Changing patient population and reimbursement issues challenge skilled nursing, long-term care providers
January 25, 2019
As healthcare evolves to become more competitive in terms of attracting and keeping patients, skilled nursing facilities and long-term care providers are having to adapt their business model in order to remain relevant.
One of the first challenges they face is staff recruitment and retention, especially as more avenues of care become available, such as private-duty nursing for the growing number of independent and franchised in-home care providers now in the market. In addition to high salaries, they can offer flexible work schedules that are appealing to nurses and other skilled workers.

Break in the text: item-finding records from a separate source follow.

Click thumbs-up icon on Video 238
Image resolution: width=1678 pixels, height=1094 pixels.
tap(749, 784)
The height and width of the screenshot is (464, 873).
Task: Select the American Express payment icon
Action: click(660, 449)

Skilled-nursing and long-term care facilities also are demanding workplaces, which also leads to turnover. Their patients are increasingly more ill, which requires a much higher level of care and the accompanying skill set. They are often referred to as “mini hospitals,” because they increasingly are receiving patients who are discharged from acute-care facilities earlier and in worse condition than in the past. Those individuals still need significant care and can tax a facility’s resources when placed alongside more long-term residents who only require skilled nursing to continue living. That’s problematic when there is a general shortage of skilled nurses, because the ones a facility does have often must focus on a large number of tasks to be done vs. providing patient-focused, interactive care. They also know that penalties are being set into place for a facility’s role in preventing hospital readmissions, another worry.
Even so, the picture is not entirely bleak. Much as most nurses will say they got into the profession to help people, those in skilled or long-term care settings will report that helping the severely ill, who are often elderly, is their calling. An uptick in professional development for geriatric nursing in recent years has helped stabilize their ranks, but more educational opportunities are needed in order to ensure that nurses and skilled workers keep up with a senior population across the United States that is growing by the thousands every day.
Adapting to maintain strong service and differentiate from competition
As private-pay patients have more options, skilled and long-term facilities must compete to attract them, as a purely Medicaid patient census would be unlikely to cover all operating expenses. The elderly in particular are electing to remain home as long as possible, so they are not the source of revenue they once were.
The solution will revolve around finding a way to maintain appropriately trained staff, especially if a patient population is severely acute. While that is costly, it will greatly aid in efforts to reduce readmissions and also create a workplace that fosters collaboration and is appealing to potential patients and their families and/or healthcare decisionmakers.
At the same time, a change in the care mix is necessary. Adding the ability to provide physical, occupational, speech, and other therapies for both in- and outpatients will keep the patient census high, even as the bed count may shrink. This can be accomplished by filling out staffing rosters with nurse practitioners and physician assistants, especially those trained in geriatric care.
Attention also must be paid to the environment itself. If patients have left the hospital, for instance, they react well to visual cues that their new setting represents a positive change to their overall condition. That means a more home-like setting, including activities and events. In many cases, these adaptations resemble the scenario one finds in a step-down residential facility, where occupants can transition from fully independent living to assisted care and, in some cases, skilled care and even hospice.
The primary goal of any skilled nursing or long-term care facility should be to serve as a bridge both forward and backward in the patient-care continuum. Working closely with hospitals at discharge will help smooth the transition for patients who are improving, just as working with physicians and other community care providers to aid patients who need more care will create a more stable care environment. As with the preceding recommendations, this can be accomplished through a staffing change—namely, a transition team tasked with networking with all providers to assess a patient’s needs prior to intake, and then creating a care plan that can be implemented prior to his or her arrival vs. conducting triage once the patient is in house.
More than anything, skilled nursing and long-term care facilities can embrace their role as independent care providers, and work to create value for all patients, be they on-site for the long term, or for a shorter stay during their recuperative journey.